Sunday, December 27, 2009

Philosophical Interlude: Cultivating Discipline

" 'Correct discipline' and 'enough time' are inseparable notions.  Correct discipline cannot be hurried, for it is both the knowledge of what ought to be done, and the willingness to do it--all of it, properly.  The good worker will not suppose that good work can be made answerable to haste, urgency, or even emergency.  But the good worker knows too that after it is done work requires yet more time to prove its worth.  One must stay to experience and study and understand the consequences--must understand them by living with them, and then correct them, if necessary, by longer living and more work.  It won't do to correct mistakes made in one place by moving to another place, as has been the common fashion in America. . . . Distraction is inimical to correct discipline, and enough time is beyond the reach of anyone who has too much to do."

from Wendell Berry's essay, "People, Land and Community"
in Standing by Woods: Essays (Washington, DC: Shoemaker & Hoard, 1983)

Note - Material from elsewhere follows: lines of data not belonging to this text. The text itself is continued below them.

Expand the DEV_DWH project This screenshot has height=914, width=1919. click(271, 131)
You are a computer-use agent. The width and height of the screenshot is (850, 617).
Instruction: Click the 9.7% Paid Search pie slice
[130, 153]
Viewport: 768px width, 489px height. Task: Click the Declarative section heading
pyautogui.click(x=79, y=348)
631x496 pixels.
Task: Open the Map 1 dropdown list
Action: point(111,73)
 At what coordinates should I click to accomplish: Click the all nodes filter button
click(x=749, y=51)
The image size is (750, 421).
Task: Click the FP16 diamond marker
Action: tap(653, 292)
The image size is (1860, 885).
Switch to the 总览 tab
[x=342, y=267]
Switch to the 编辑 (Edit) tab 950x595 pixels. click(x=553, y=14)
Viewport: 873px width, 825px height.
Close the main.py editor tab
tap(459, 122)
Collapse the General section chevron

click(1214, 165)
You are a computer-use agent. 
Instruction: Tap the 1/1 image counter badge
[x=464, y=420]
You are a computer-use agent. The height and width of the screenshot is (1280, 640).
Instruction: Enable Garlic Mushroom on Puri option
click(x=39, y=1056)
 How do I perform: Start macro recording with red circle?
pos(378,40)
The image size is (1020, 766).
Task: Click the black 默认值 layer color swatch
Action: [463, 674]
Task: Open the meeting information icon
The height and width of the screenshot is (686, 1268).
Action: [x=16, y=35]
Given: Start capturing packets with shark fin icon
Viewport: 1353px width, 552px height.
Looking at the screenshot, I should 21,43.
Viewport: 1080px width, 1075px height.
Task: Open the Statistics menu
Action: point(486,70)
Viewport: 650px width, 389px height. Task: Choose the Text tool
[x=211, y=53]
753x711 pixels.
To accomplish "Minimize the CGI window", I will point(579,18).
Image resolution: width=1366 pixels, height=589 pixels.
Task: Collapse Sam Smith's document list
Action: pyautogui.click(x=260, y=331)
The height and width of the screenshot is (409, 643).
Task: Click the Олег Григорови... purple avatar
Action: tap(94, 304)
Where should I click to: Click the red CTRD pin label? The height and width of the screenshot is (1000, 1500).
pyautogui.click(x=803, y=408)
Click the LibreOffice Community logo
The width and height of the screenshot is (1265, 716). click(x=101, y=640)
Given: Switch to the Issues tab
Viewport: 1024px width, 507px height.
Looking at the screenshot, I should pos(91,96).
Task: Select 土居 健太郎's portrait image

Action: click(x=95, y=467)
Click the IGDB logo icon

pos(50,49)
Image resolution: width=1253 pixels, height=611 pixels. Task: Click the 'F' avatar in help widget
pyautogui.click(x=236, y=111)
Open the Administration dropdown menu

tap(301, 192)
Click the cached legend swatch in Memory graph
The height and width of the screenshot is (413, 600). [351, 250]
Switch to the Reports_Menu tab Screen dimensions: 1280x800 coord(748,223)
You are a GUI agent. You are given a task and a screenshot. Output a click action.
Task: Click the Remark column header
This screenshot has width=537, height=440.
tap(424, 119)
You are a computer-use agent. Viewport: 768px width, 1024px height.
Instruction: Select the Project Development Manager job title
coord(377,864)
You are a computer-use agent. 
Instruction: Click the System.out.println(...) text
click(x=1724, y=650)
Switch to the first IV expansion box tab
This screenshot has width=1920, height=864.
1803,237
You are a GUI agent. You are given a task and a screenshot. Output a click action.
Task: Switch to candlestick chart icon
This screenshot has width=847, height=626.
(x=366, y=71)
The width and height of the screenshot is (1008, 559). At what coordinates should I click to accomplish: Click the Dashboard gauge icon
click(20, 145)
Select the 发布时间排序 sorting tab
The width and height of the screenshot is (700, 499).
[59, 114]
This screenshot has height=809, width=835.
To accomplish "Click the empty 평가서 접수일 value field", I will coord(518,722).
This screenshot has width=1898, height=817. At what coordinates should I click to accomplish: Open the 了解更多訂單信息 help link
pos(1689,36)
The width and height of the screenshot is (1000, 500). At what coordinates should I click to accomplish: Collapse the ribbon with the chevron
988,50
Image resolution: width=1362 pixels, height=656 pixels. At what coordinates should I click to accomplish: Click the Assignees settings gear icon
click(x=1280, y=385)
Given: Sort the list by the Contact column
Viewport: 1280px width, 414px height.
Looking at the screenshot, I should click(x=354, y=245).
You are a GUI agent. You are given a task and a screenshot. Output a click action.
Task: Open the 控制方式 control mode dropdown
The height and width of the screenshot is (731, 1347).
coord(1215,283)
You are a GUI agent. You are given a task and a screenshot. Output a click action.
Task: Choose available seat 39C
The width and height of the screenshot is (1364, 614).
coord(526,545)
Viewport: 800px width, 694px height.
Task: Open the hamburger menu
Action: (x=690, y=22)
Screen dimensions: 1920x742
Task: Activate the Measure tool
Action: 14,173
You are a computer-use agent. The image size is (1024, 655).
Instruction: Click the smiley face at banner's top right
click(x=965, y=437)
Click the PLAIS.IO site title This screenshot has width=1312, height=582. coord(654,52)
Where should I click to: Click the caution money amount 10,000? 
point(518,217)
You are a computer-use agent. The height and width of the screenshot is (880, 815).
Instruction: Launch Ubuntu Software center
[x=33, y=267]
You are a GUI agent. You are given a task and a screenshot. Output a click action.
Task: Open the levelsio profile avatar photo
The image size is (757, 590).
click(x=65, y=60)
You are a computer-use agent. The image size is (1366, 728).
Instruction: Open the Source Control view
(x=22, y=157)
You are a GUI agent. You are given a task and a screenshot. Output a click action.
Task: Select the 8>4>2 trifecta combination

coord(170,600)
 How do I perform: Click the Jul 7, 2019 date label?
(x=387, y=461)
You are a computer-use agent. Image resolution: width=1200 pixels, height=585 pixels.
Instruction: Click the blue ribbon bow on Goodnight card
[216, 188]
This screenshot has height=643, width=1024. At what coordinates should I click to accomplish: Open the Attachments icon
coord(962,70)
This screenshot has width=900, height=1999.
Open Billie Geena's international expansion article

This passage resonates with me as a teacher of today's high school students, especially those in an urban environment.  Both they and I need to cultivate this kind of discipline.  Berry's passage comes from his description of farming the same hillside for many years.

1 comment:

  1. For years I have struggled to find real ways for students to gain actual traction from my feedback to them. Several years ago, I joined a group of Bay Area teachers in a year-long fellowship based on a program called Teaching for Understanding. As my project, I studied student attitudes toward the value of feedback. More recently, I have used student pages in Microsoft OneNote to help them digest and use my feedback. Early results from this recent experiment are encouraging. In short, to refer to the Berry quote above, the experiment asks students to regularly re-visit the feedback, in order to notice and address emerging patterns. In this sense, they must farm the same hillside, noticing which crops do and do not grow where and when. They must keep returning to the same place, in order to know it better.